### Extracted information:
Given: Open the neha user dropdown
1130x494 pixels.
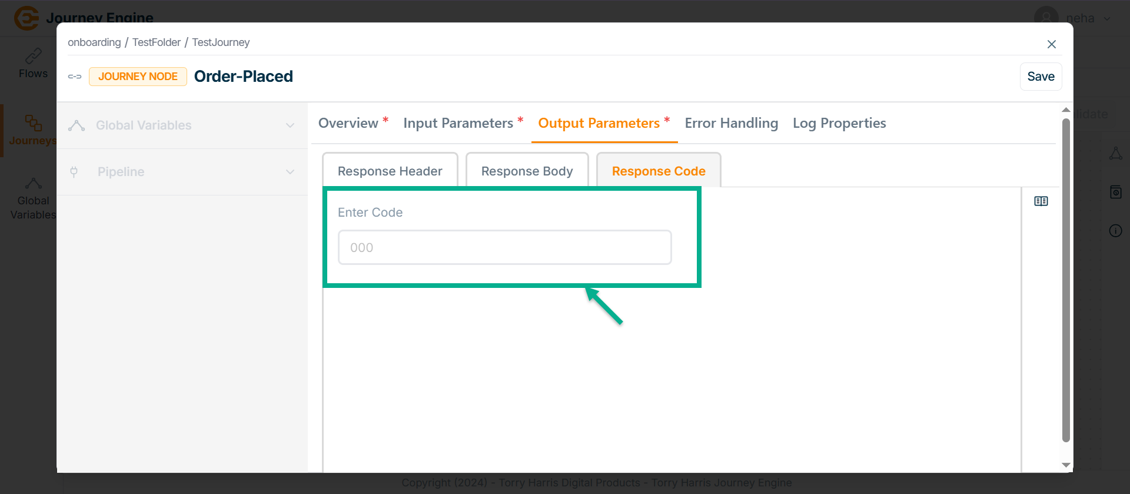Looking at the screenshot, I should pos(1107,18).
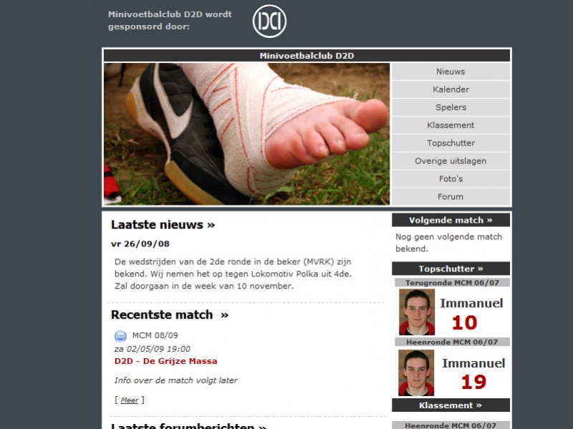Screen dimensions: 573x429
Task: Open the Kalender menu item
Action: tap(451, 90)
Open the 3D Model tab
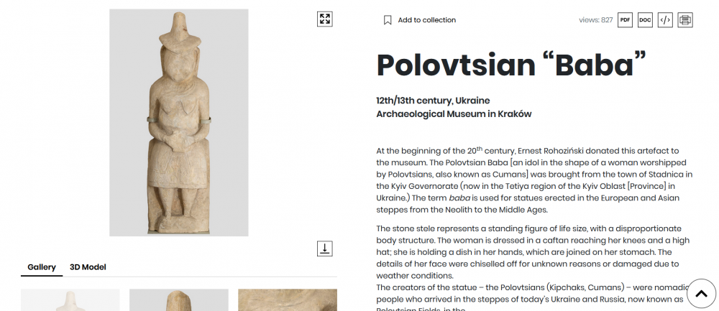This screenshot has width=719, height=311. [x=88, y=267]
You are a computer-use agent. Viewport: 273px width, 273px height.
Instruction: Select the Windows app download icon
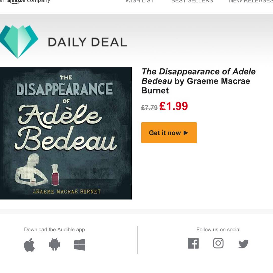point(80,245)
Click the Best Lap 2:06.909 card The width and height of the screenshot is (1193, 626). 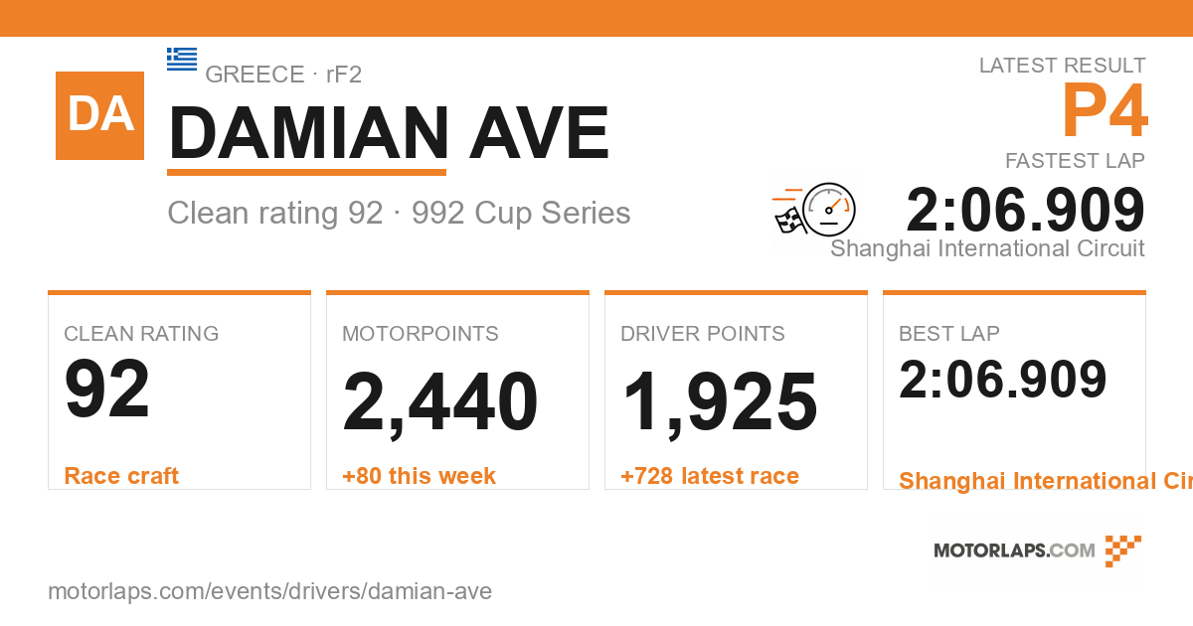[1014, 391]
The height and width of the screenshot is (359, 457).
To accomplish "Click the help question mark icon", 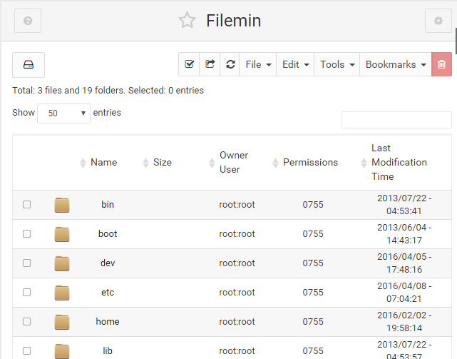I will pos(28,21).
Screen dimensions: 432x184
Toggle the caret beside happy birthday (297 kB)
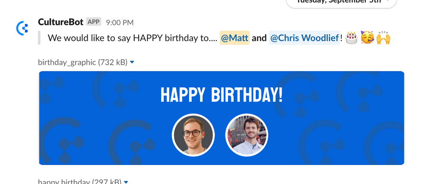coord(126,182)
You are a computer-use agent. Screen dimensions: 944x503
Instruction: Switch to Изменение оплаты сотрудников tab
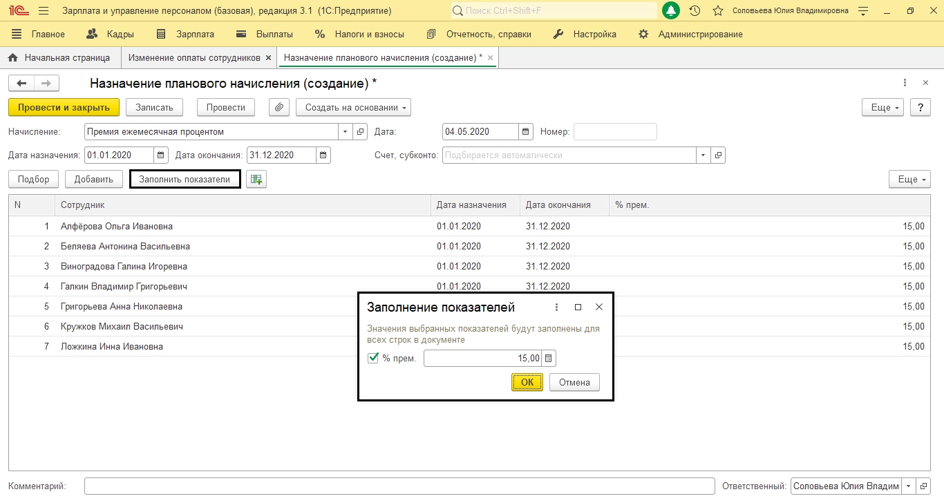[194, 57]
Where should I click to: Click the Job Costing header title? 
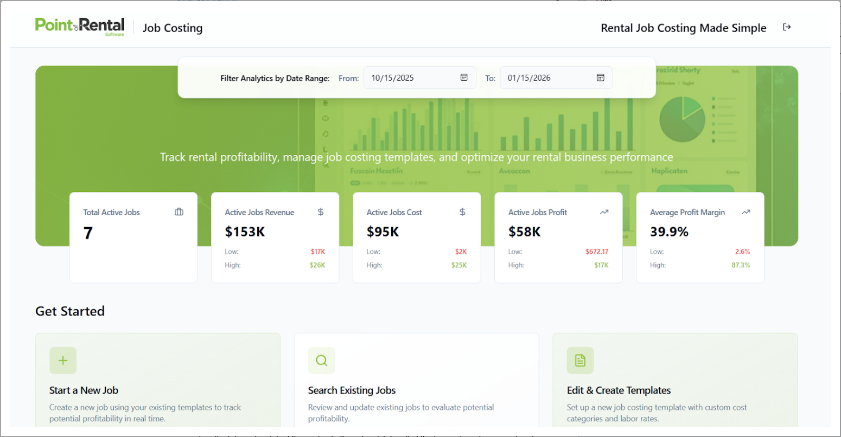[x=173, y=28]
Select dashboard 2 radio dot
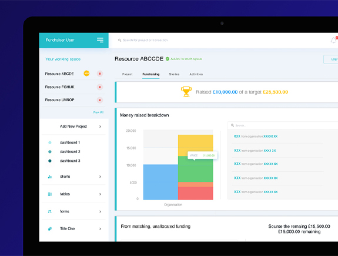This screenshot has width=338, height=256. 50,152
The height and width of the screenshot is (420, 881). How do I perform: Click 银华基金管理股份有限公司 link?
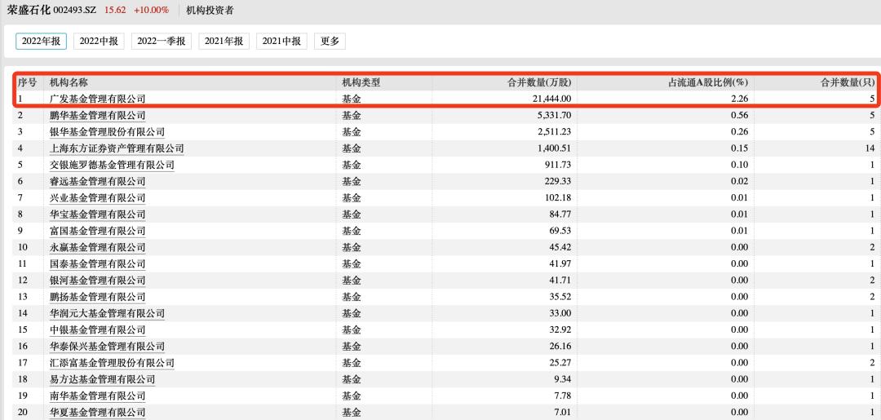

### Task prompt:
Copy down every line of the entries containing the word "computer".

### Written solution:
You are a computer-use agent. Viewport: 273px width, 273px height.
You are a computer-use agent. Screen dimensions: 944x503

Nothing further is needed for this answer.